For further information please contact email@example.com, Dr Gillian Mead (firstname.lastname@example.org) and Dr Carolyn Greig (email@example.com).
As detailed in the last newsletter by Donald Farquhar, Health Improvement Scotland has been tasked with carrying out a programme of inspections of acute care across the country. Their remit was to drive improvement in care of older people and provide public assurance that NHS Scotland was treating the elderly with respect, compassion, dignity and care that they deserved. The inspections will take into account some of the standards assessed in 2002 by the Clinical Standards Board in their document, “Older People in Acute Care”. The standards have been revamped to take into account recent areas of concern such as medicines management, pressure care, nutrition, falls assessment, delirium and dementia.

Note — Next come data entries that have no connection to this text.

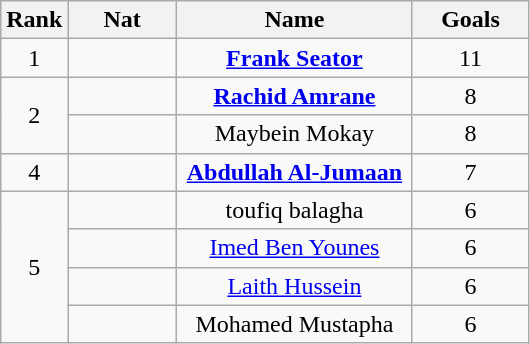
toufiq balagha (294, 210)
Nat (122, 20)
Laith Hussein (294, 286)
4 (34, 172)
Maybein Mokay (294, 134)
Rachid Amrane (294, 96)
7 (470, 172)
Mohamed Mustapha (294, 324)
Name (294, 20)
Abdullah Al-Jumaan (294, 172)
5 (34, 267)
1 (34, 58)
Imed Ben Younes (294, 248)
Rank (34, 20)
Goals (470, 20)
11 (470, 58)
Frank Seator (294, 58)
2 (34, 115)
Search for the cell housing the specified text and yield its [X, Y] center coordinate. 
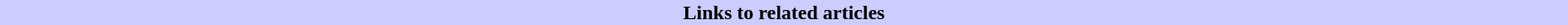
Links to related articles [784, 12]
Capture the cell that displays the provided text and extract its [X, Y] central coordinate. 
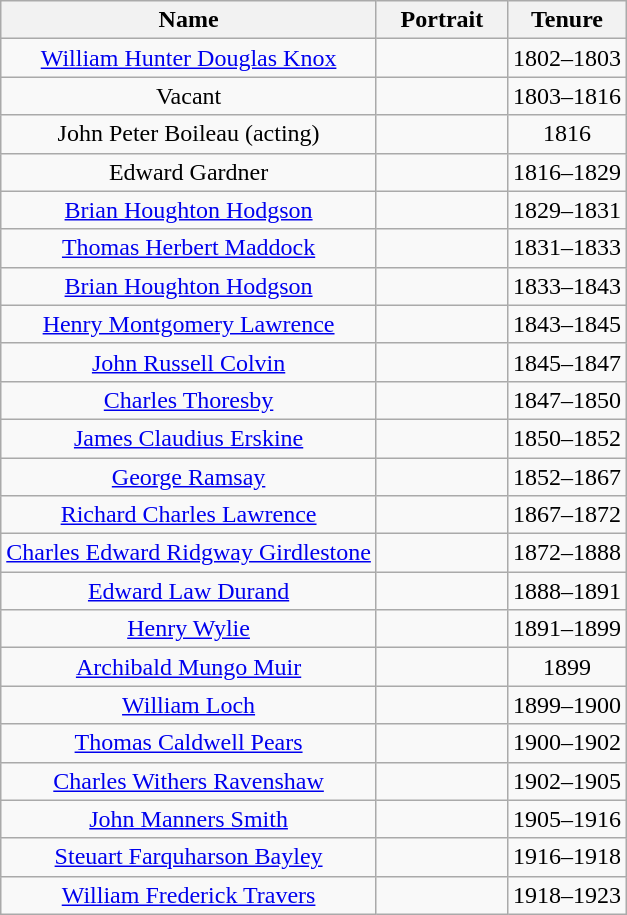
1899 [566, 667]
Charles Thoresby [189, 400]
1833–1843 [566, 286]
Tenure [566, 20]
Thomas Caldwell Pears [189, 743]
Henry Wylie [189, 629]
Charles Edward Ridgway Girdlestone [189, 553]
John Peter Boileau (acting) [189, 134]
1829–1831 [566, 210]
1831–1833 [566, 248]
1803–1816 [566, 96]
Edward Gardner [189, 172]
Henry Montgomery Lawrence [189, 324]
James Claudius Erskine [189, 438]
Charles Withers Ravenshaw [189, 781]
William Loch [189, 705]
1888–1891 [566, 591]
1905–1916 [566, 819]
1816–1829 [566, 172]
1847–1850 [566, 400]
John Manners Smith [189, 819]
Archibald Mungo Muir [189, 667]
Steuart Farquharson Bayley [189, 857]
Thomas Herbert Maddock [189, 248]
1872–1888 [566, 553]
William Frederick Travers [189, 895]
1802–1803 [566, 58]
Name [189, 20]
1891–1899 [566, 629]
George Ramsay [189, 477]
John Russell Colvin [189, 362]
1852–1867 [566, 477]
1899–1900 [566, 705]
Vacant [189, 96]
1918–1923 [566, 895]
1900–1902 [566, 743]
Portrait [442, 20]
1867–1872 [566, 515]
William Hunter Douglas Knox [189, 58]
1843–1845 [566, 324]
1902–1905 [566, 781]
Edward Law Durand [189, 591]
1816 [566, 134]
1850–1852 [566, 438]
1916–1918 [566, 857]
1845–1847 [566, 362]
Richard Charles Lawrence [189, 515]
Output the [x, y] coordinate of the center of the cell containing the given text.  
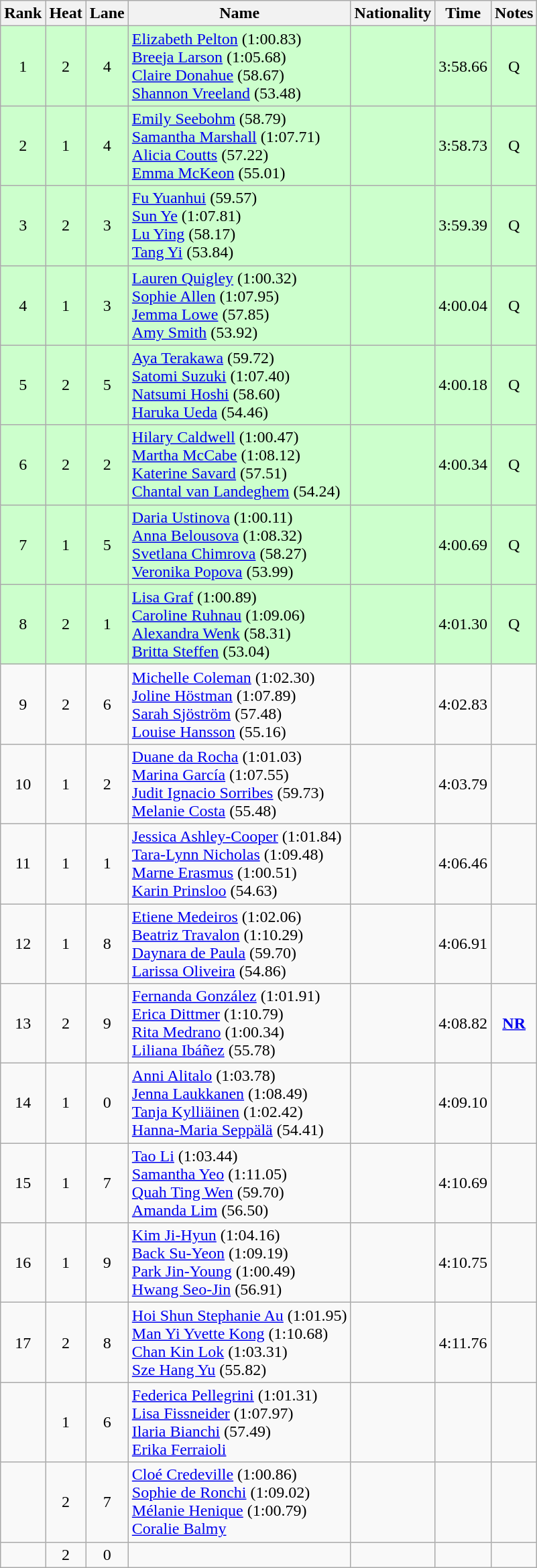
Fernanda González (1:01.91)Erica Dittmer (1:10.79)Rita Medrano (1:00.34)Liliana Ibáñez (55.78) [239, 1024]
4:06.46 [463, 863]
14 [23, 1103]
4:10.75 [463, 1263]
Hoi Shun Stephanie Au (1:01.95)Man Yi Yvette Kong (1:10.68)Chan Kin Lok (1:03.31)Sze Hang Yu (55.82) [239, 1344]
Heat [66, 13]
4:00.69 [463, 544]
3:58.73 [463, 146]
Michelle Coleman (1:02.30)Joline Höstman (1:07.89)Sarah Sjöström (57.48)Louise Hansson (55.16) [239, 704]
4:03.79 [463, 784]
4:00.18 [463, 385]
4:06.91 [463, 944]
Elizabeth Pelton (1:00.83)Breeja Larson (1:05.68)Claire Donahue (58.67)Shannon Vreeland (53.48) [239, 66]
Aya Terakawa (59.72)Satomi Suzuki (1:07.40)Natsumi Hoshi (58.60)Haruka Ueda (54.46) [239, 385]
Kim Ji-Hyun (1:04.16)Back Su-Yeon (1:09.19)Park Jin-Young (1:00.49)Hwang Seo-Jin (56.91) [239, 1263]
13 [23, 1024]
4:00.34 [463, 465]
12 [23, 944]
4:10.69 [463, 1184]
Notes [514, 13]
15 [23, 1184]
Daria Ustinova (1:00.11)Anna Belousova (1:08.32)Svetlana Chimrova (58.27)Veronika Popova (53.99) [239, 544]
Lauren Quigley (1:00.32)Sophie Allen (1:07.95)Jemma Lowe (57.85)Amy Smith (53.92) [239, 306]
4:02.83 [463, 704]
4:01.30 [463, 625]
3:59.39 [463, 225]
Duane da Rocha (1:01.03)Marina García (1:07.55)Judit Ignacio Sorribes (59.73)Melanie Costa (55.48) [239, 784]
10 [23, 784]
4:00.04 [463, 306]
16 [23, 1263]
Federica Pellegrini (1:01.31)Lisa Fissneider (1:07.97)Ilaria Bianchi (57.49)Erika Ferraioli [239, 1423]
4:11.76 [463, 1344]
NR [514, 1024]
4:08.82 [463, 1024]
Lane [107, 13]
Anni Alitalo (1:03.78)Jenna Laukkanen (1:08.49)Tanja Kylliäinen (1:02.42)Hanna-Maria Seppälä (54.41) [239, 1103]
Fu Yuanhui (59.57)Sun Ye (1:07.81)Lu Ying (58.17)Tang Yi (53.84) [239, 225]
17 [23, 1344]
Name [239, 13]
Hilary Caldwell (1:00.47)Martha McCabe (1:08.12)Katerine Savard (57.51)Chantal van Landeghem (54.24) [239, 465]
3:58.66 [463, 66]
Tao Li (1:03.44)Samantha Yeo (1:11.05)Quah Ting Wen (59.70)Amanda Lim (56.50) [239, 1184]
Etiene Medeiros (1:02.06)Beatriz Travalon (1:10.29)Daynara de Paula (59.70)Larissa Oliveira (54.86) [239, 944]
4:09.10 [463, 1103]
Time [463, 13]
Nationality [393, 13]
Lisa Graf (1:00.89)Caroline Ruhnau (1:09.06)Alexandra Wenk (58.31)Britta Steffen (53.04) [239, 625]
Jessica Ashley-Cooper (1:01.84)Tara-Lynn Nicholas (1:09.48)Marne Erasmus (1:00.51)Karin Prinsloo (54.63) [239, 863]
Rank [23, 13]
11 [23, 863]
Emily Seebohm (58.79)Samantha Marshall (1:07.71)Alicia Coutts (57.22)Emma McKeon (55.01) [239, 146]
Cloé Credeville (1:00.86)Sophie de Ronchi (1:09.02)Mélanie Henique (1:00.79)Coralie Balmy [239, 1503]
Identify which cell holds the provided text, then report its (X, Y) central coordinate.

Many of you will have been, or are about to be, visited by an inspection team for the new process looking at the care of older patients in the acute hospital environment. Perth Royal Infirmary, as part of NHS Tayside was one of the first to be visited back in early December last year. I thought it would be useful to reflect on the process and the positive view that although such visits have their faults and problems, they are useful for our key aim of improving the quality of care to our vulnerable patient group. Before the visit the board had received and returned a self assessment form that was long and filled in mainly by managerial staff with very little clinical input by medical teams. The visiting team was not made up of medically qualified personal, so there was a need to make sure that the visitors had the opportunity to meet senior medical staff – I suspect that ensuring such interactions take place will vary from hospital to hospital and from board region to board region across Scotland. Certainly in Tayside there was a continual need to ensure a loud and clear voice from appropriate Consultants on the pre visit work up as well as on the day of visit. The inspectors were primarily focussed on the issues of dignity in the ward areas, aspects of nutrition and meal times, the identification and care delivered to patients with cognitive impairment and the management of falls assessment. They spent time talking to various staff groups and to patients and relatives in all the ward areas including acute receiving areas, mainstream medical wards, surgical and orthopaedic wards as well as geriatric assessment and stroke units. The visit lasted 2 days and then the visiting team met the senior managerial staff and gave initial feedback before the written report to follow later.
Much of what the inspecting team commented upon was expected and the hospital staff was prepared for most of the raised issues. Eg concerning the management of delirium and dementia there was attention brought to the need to improve signage and some of ward environment. The was much attention paid to how we could enhance the delivery of nutritional support to patients – with suggestions for 24 hour availability of snacks for patients and the need to have catering staff much more visible on the ward areas. Some of us are old enough to remember the 24 hour toast, tea and snack service in our wards of not too long ago! Issues around dignity were rightly highlighted where and when necessary. The visit did cause a lot of stress on our managerial colleagues, but it was a shade disappointing that, at least with this visit, more was not made by the inspecting team to analyse the ‘medical’ component of the care of frail elderly patients. No attempt was made to inspect either case notes or drug charts, and I suspect this was due to the backgrounds of the inspecting team and the very rapid manner in which the whole process was undertaken. Perhaps as the inspection process matures there will be opportunity to develop inspection tools that will carry more weight to the process. We wait and see.